Le vrai choix
qui se pose donc aujourd'hui à l'acousmate en fait de technique
et d'attitude de composition est finalement celui-ci: composer l'espace
interne (celui inscrit sur le support) au mieux et avec le maximum d'efficacité,
ou vouloir modifier ou ajouter quelque-chose à l'oeuvre lors de
son audition publique.
Les différences justifiant un choix éventuel ne se situent
donc pas tant dans le résultat (et pourtant !) que dans le fait
de considérer comme logique et nécessaire l'intégration
de ce travail aux mêmes étapes de création que les
autres, comme l'aboutissement ou la généralisation du principe
de fixation (et de tout ce qu'il apporte), car faisant appel aux mêmes
types de choix et d'actions.
Cela entraîne l'obligation de définir une implantation et
un type de lieu plus ou moins précis (donc de se poser la question!)
ainsi que l'inutilité / impossibilité d'une "interprétation"
en direct devant le public (cf. § 2).
Finalement : (relative) fixité contre variabilité.
Finie donc
la composition "dans l'absolu" (c'est-à-dire en fait
pour l'écoute idéale du studio), l'œuvre à la destination
indéterminée, il faut définir ce qu'elle est réellement
: objet d'écoute individuelle, grand spectacle, expérience
etc...
La restriction apparente que posent les oeuvres multiphoniques - elles
ne peuvent s'adapter à n'importe quel dispositif et n'importe quel
lieu- représente en fait une valeur ajoutée, tout comme
la fixation de l'instrumentation entre les périodes baroque et
classique en musique a permis à l'écriture orchestrale d'atteindre
les sommets du début du XXème siècle. [je parle bien sûr
de l'écriture orchestrale, pas de la musique]
Détermination rime ici avec diversification. C'est le résultat
commun de toute précision, de toute fixation : fixez un paramètre
et vous pouvez dorénavant jouer avec, l'explorer, et vous vous
rendez compte qu'il est beaucoup plus vaste et multiple que ce que vous
en connaissiez. [c'est ce qui s'est passé avec la fixation du son]
Il est alors normal que les implantations soient quasiment aussi variées
que les oeuvres elles-mêmes ! La multiplicité des formats
d'écoute et de réalisation (nombre de voies et disposition
de celles-ci par rapport aux auditeurs) loin d'être alors une contrainte
passagère dont il faudra vite se débarrasser pour aboutir
à une formule standard est réellement quelque chose de positif
: en fait un merveilleux moyen pour élargir et enrichir encore
le potentiel de l'expression acousmatique.

• DONNÉES FOURNIES:
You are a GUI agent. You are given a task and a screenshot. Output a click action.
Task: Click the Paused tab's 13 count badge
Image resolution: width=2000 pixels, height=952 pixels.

• LISTE DES TÂCHES:
**a)** D'après le texte sur la composition acousmatique, entre quelles périodes musicales la fixation de l'instrumentation a-t-elle eu lieu ?
**b)** Prolongez le texte sur la composition acousmatique à partir de sa dernière phrase.

• LES RÉPONSES:
**a)** Entre les périodes baroque et classique.

**b)**
La tendance "octophonique" actuelle [déjà à
l'époque...] représente en cela un danger : outre que ce
format montre vite ses limites (essayez de composer dix symphonies sur
seulement huit notes !), il serait terriblement réducteur (même
si c'est plus confortable) de se reposer dessus et ainsi de perdre tout
le potentiel de cette démarche. [il est encore bien trop tôt
pour cela !]
Si les chances de faire "tourner" une oeuvre, dans l'état
actuel des systèmes de diffusion (haut-parleurs différenciés
avec comme conséquence le nombre réduit d'enceintes de qualité,
difficulté relative à trouver couramment des systèmes
multipistes compatibles), des mentalités et de toute manière
au vu de la quantité de manifestations consacrées à
l'acousmatique (!), peuvent être significativement réduites
par cette contrainte supplémentaire, cela conduit par contre à
trouver des solutions de présentation peut-être plus adéquates
que ce qui est proposé généralement. Une salle spécialisée
comportant un large dispositif avec un système de routage décent
solutionnerait bon nombre de cas mais reste encore une utopie et surtout
risquerait d'enfermer la production dans un goulot... Plus réaliste
et certainement plus générateur de formes et d'expressions
nouvelles, c'est tout le domaine des séances, expositions, "installations"...
qu'il reste à investir avec la même rigueur et les mêmes
exigences que le concert traditionnel.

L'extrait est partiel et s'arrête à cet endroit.